Our cultivates success
What is it that makes Youth Primer International Schools an environment that cultivates success? We would tell you that it is the values that we hold so strongly to and incorporate into every area of our program.
Our philosophy is that every student deserves the chance to be educated and have a chance to compete in the global economy. We want to use goodwill to overcome systemic circumstance, and provide world-class education to children who may not otherwise have a chance to get educated.
Anyone can start a school with the right paperwork and background, but a great school comes from an understanding on what it takes for students to succeed in life. Our team is made up of experts who have thrived in a variety of higher office positions. From all our experience, we have come up with four core values that we believe attribute to genuine success, and empower students to do their best and achieve their full potential.
Our core values
These are the values that we strongly believe lead to an individual’s future success. Together, our lessons and principles form the curriculum, a path to prepare a child for the world ahead of them.
Teamwork
Responsibility
Commitment
Honesty
Teamwork
All the greatest achievements in human history were made possible because of teamwork. Even an invention like the lightbulb – that was invented primarily by one person – took teams of experts to manufacture, market, and sell. That is the power of teamwork. By working together to achieve a goal, we can accomplish larger projects that we would never be able to do on our own.
There are no two people who have the same set of experiences.
These different experiences are what allow us to think about problems in different ways and find solutions that others might not be able to see. Everyone has something special and unique that they bring to a group project, and this is what makes working as a team such a powerful tool. If everyone can bring different knowledge and expertise to a project to help complete it, then there is so much more the group as a whole can accomplish.
However, the success of a team is dependent on how well everyone can work together. Being able to cooperate is a skill, it is something that needs to be taught and practiced to master. We want to be sure that students understand what it is like to work together as a team. We do this by teaching our students how to effectively communicate with others, and how to divide work to the people who are best suited for the task. We try to practice teamwork as often as we can, and make sure our students understand the value of working together.
Responsibility
Responsibility is one of the most straightforward of our core values– it is being able to get a required task done in a timely manner. But it is the simplicity of this value that often makes it misunderstood. There is so much more to responsibility than the thought of getting something done. Responsibility is additionally having the skills and knowledge that it takes to get something done in the most effective way possible.
Many students are under the impression that responsibility is getting whatever is in front of them at the moment done. This is a misconception we want our students to break. Responsibility is taking the time to look over everything that needs to be done, prioritize the things that matter the most, and find reasonable ways to get everything done as effectively as possible.

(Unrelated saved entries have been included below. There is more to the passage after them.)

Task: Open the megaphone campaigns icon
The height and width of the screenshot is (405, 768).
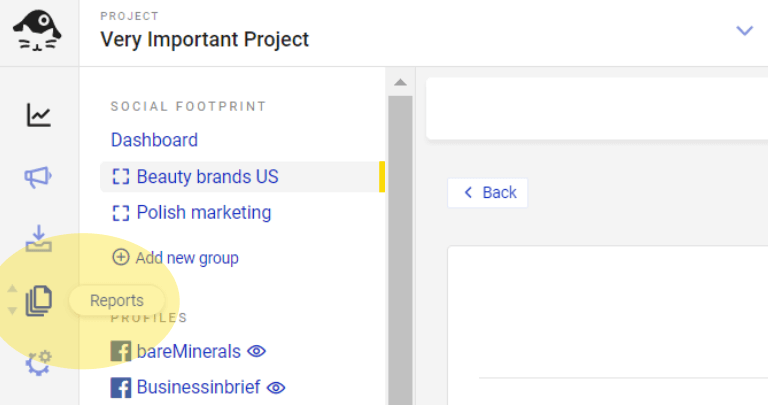Action: coord(38,177)
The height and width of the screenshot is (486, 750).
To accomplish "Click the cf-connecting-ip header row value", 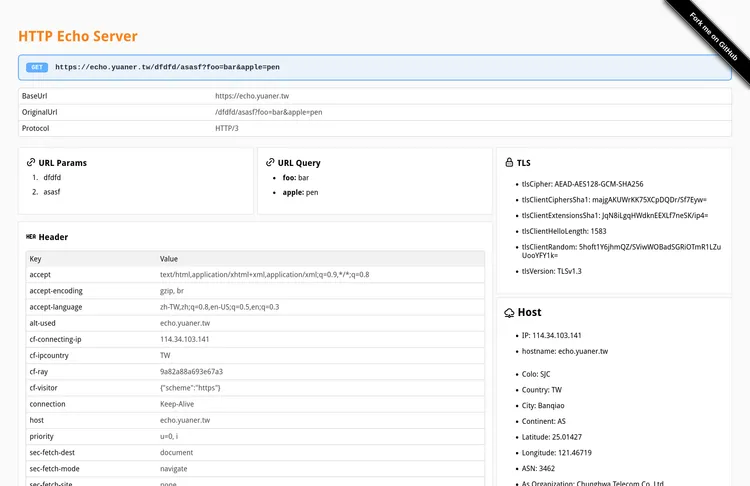I will pyautogui.click(x=185, y=339).
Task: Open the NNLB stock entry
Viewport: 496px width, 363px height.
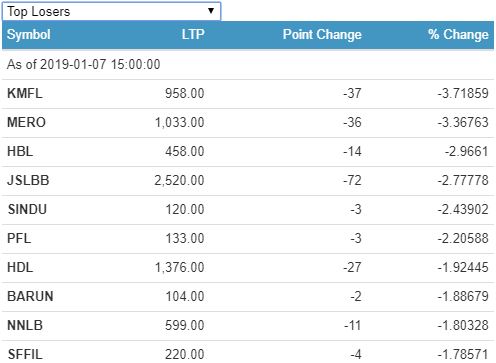Action: [25, 326]
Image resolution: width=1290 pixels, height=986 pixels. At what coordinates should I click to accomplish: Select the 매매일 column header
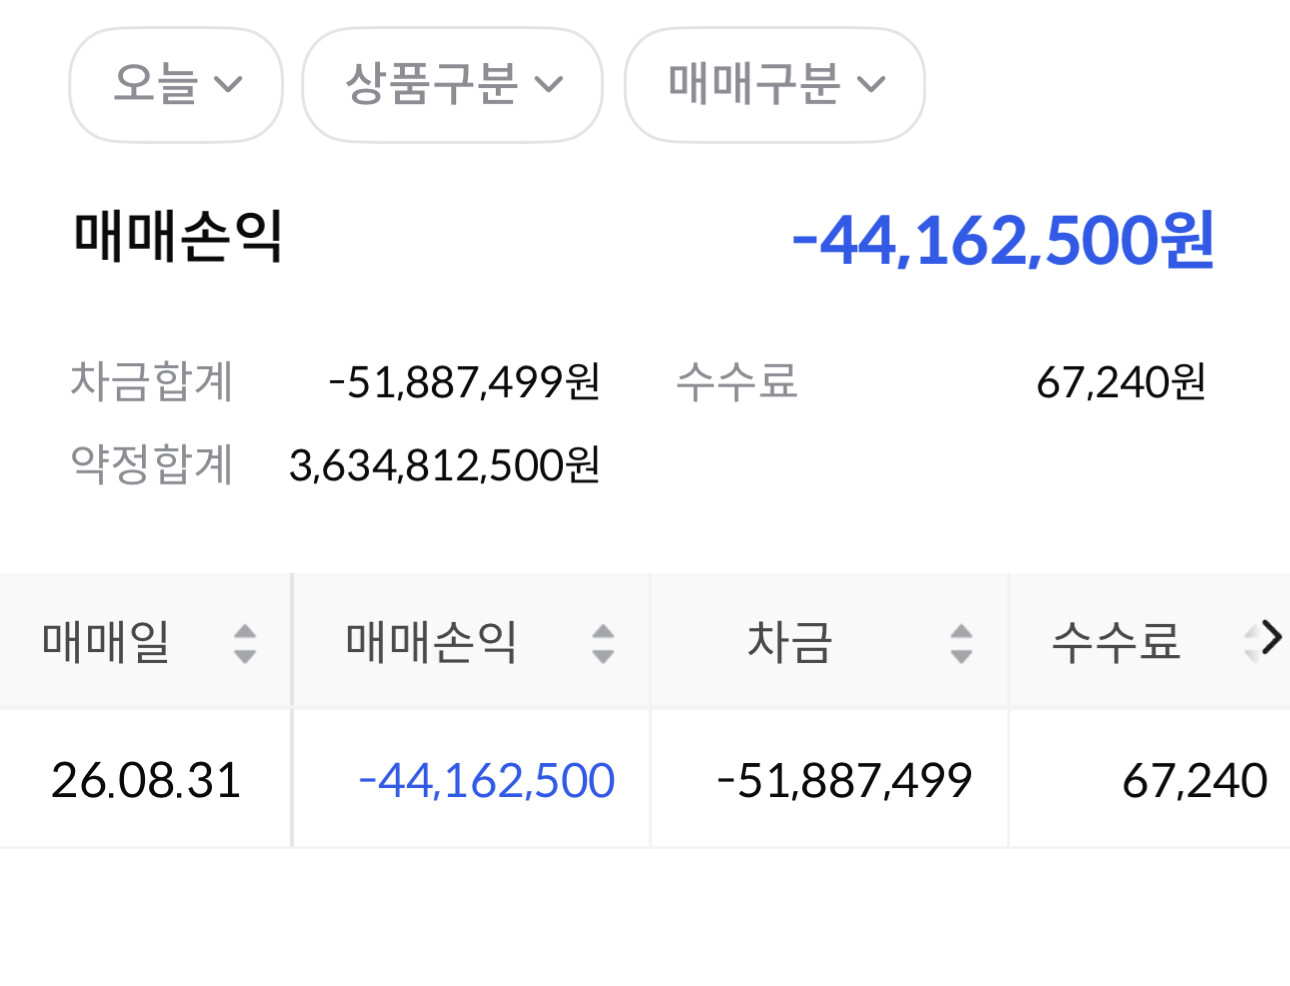pyautogui.click(x=145, y=641)
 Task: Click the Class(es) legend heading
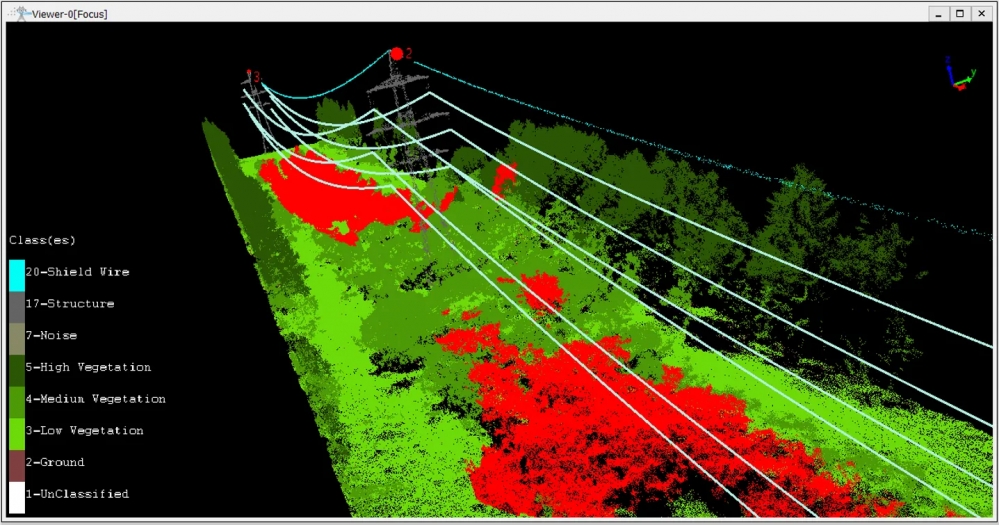(42, 240)
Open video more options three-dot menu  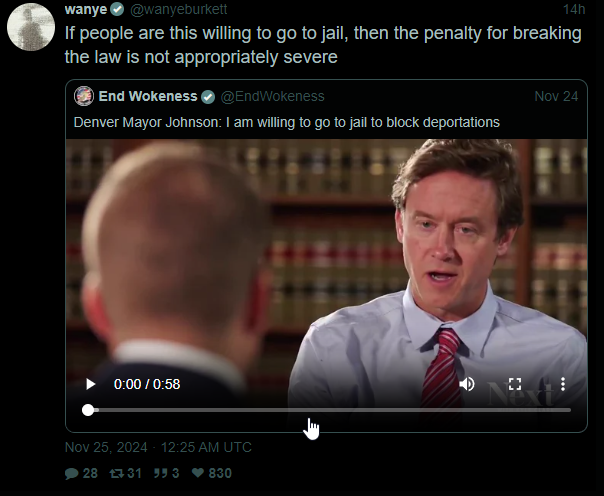pos(563,384)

What we want our students to take away from this value is that many tasks are much easier to do than they might first appear to be. By using responsibility to look at the task as a whole and to manage it, it will be a surprisingly more conquerable task to complete. Students who plan out a project and do a little bit every day will have a much easier time than the students who wait until the last minute to do everything. Responsibility is the principle we want our students to carry with them in life, the ability to create a plan to turn mountains of work into smaller, easier hills for them to climb. What we want our students to take away from this value is that tasks are often more manageable than we may think.
Commitment
Nothing comes easily to us. It takes time, energy, and practice to become truly talented at anything. All skill and talent comes from commitment, the will to do something repeatedly until we can master it. This is the core principle behind learning. If you do something once, you have completed a task. If you do something over and over again, and work hard to make it a part of who it become a part of you. That thing is now a skill that you can then use to overcome obstacles in the future.
All our other core values can be done a few times and never make an impact. There are people who work as a team a few times because they have to, but never really learn the value of cooperation. There are people who row up and are honest only when it benefits them. And there are people who only make the effort to be responsible on rare occasions. These are values you can do without making them a part of who you are. In that case, they are not core values anymore, they are mild suggestions. Commitment is the value that ties everything together, and turns them into principles. If you can work as a team, be honest, and are responsible on a regular basis, that is when they can become lifelong skills. That can carry you to success.
Honesty
Honesty is the core principle that is most essential to having a successful learning environment. Education requires trust between the teacher and the student. A teacher needs to be assured that a student will always turn in their own work. Honesty is about maintaining the trust that a student will always put in the genuine effort to learn. Even if a student fails an assignment, it is their own work and their own mistake that we can help them learn from.
Honesty is the easiest of our core values to maintain, requiring nothing more than for our students to be transparent with us. But it is also the principle that is most easily broken and hardest to recover from. The most detrimental thing that can happen in the learning process is for this trust to be broken. While the other three principles are things that can be easily worked on, honesty is something that needs to be maintained throughout. Once the trust between the educator and the student is broken, it is lost. It will be challenging for the educator to know if the student is putting in their own work on all future assignments. This broken trust makes education impossible, which is why we put so much emphasis on honesty. We teach our students about this principal earl on, helping them understand why it is so valuable and necessary. As long as a student is honest about the work they do, they will be able to achieve as much as they can, and reach their fullest potential.